### 課題の目的:
六所神社を訪ねる文章から、「周辺の山々の標高は500~600m台。ほぼ山頂に村があるようなものなのだ。」で始まり「集落手前で夜明けを待つ。」で終わる部分を、一字も変えずに出力すること。

### 読解文:
=======

神社のある風景

山里の神社を中心に、歴史や建築等からの観点ではなく、風景という視点で巡ります。

六所神社

2008年09月28日 | 京都府
京都府相楽郡南山城村野殿


地図を見ていると、こんな山奥に集落があるのか、と驚くことがある。
鉄道駅からの距離、幹線道路からの距離、そこに至るまでの道路事情、地形などなど、山奥と感じさせる要素はいろいろあるけれど、標高もその一つであろう。
京都府唯一の村である南山城村にある野殿集落の標高は約500m。これが中部山岳地帯なら何でもない高さだが、京都府南部となると、かなりの意外性がある。
周辺の山々の標高は500~600m台。ほぼ山頂に村があるようなものなのだ。
事実、どの方面から入るにしても、長い坂道を上らねばならないし、幹線道路である木津川沿いの国道を走ってみても、そこから見える斜面の上に、集落が存在するとはとても思えない、まさに隠れ里のような場所である。
そんな場所にあって、気になる集落の野殿であるが、そこに六所神社という茅葺の社殿を持つ神社があるというのだから、私としては行ってみるのが当然の成行きで・・・。



狭く九十九折の道を野殿に向かって走る。峠を越えれば、地形が変わり、伸びやかな風景となる。
標高が高いのだから、当然のことながら周りの山々は丘のように低い。何となく「山奥」というイメージのせいか、その広く明るい風景が予想外に感じられる。
集落手前で夜明けを待つ。


清々しい目覚めを邪魔してしまったか、背後の民家で犬が吠え立てる。気になりつつも、心は目の前の参道に奪われる。


勧請縄がある。何を模ったものだろうか、魚らしきもの、箒らしきものなどがあって興味深い。


鳥居手前に杉の大木がある。

=======

### 提供資料:
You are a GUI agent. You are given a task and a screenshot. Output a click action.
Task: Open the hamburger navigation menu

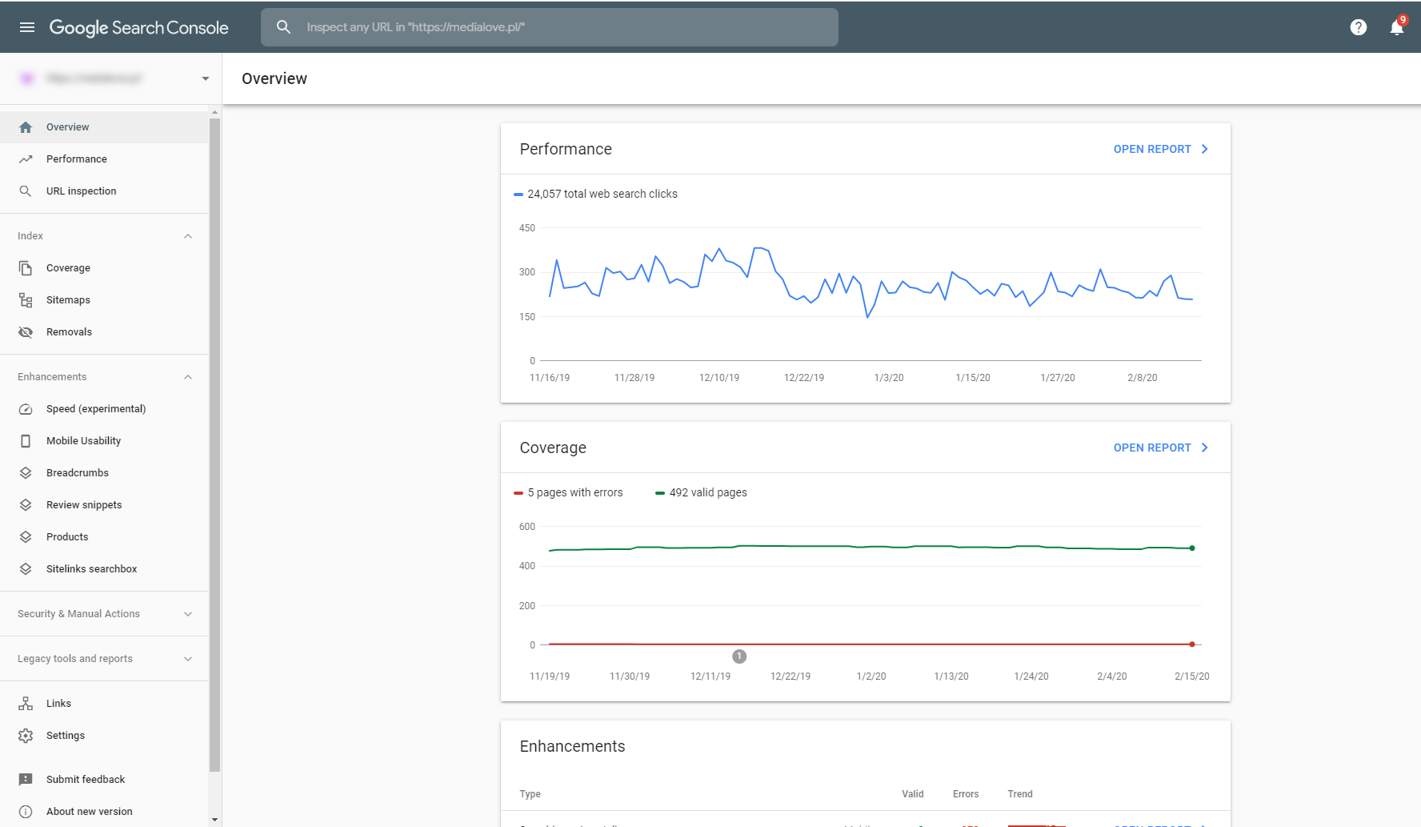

=======

### 解答例:
周辺の山々の標高は500~600m台。ほぼ山頂に村があるようなものなのだ。
事実、どの方面から入るにしても、長い坂道を上らねばならないし、幹線道路である木津川沿いの国道を走ってみても、そこから見える斜面の上に、集落が存在するとはとても思えない、まさに隠れ里のような場所である。
そんな場所にあって、気になる集落の野殿であるが、そこに六所神社という茅葺の社殿を持つ神社があるというのだから、私としては行ってみるのが当然の成行きで・・・。



狭く九十九折の道を野殿に向かって走る。峠を越えれば、地形が変わり、伸びやかな風景となる。
標高が高いのだから、当然のことながら周りの山々は丘のように低い。何となく「山奥」というイメージのせいか、その広く明るい風景が予想外に感じられる。
集落手前で夜明けを待つ。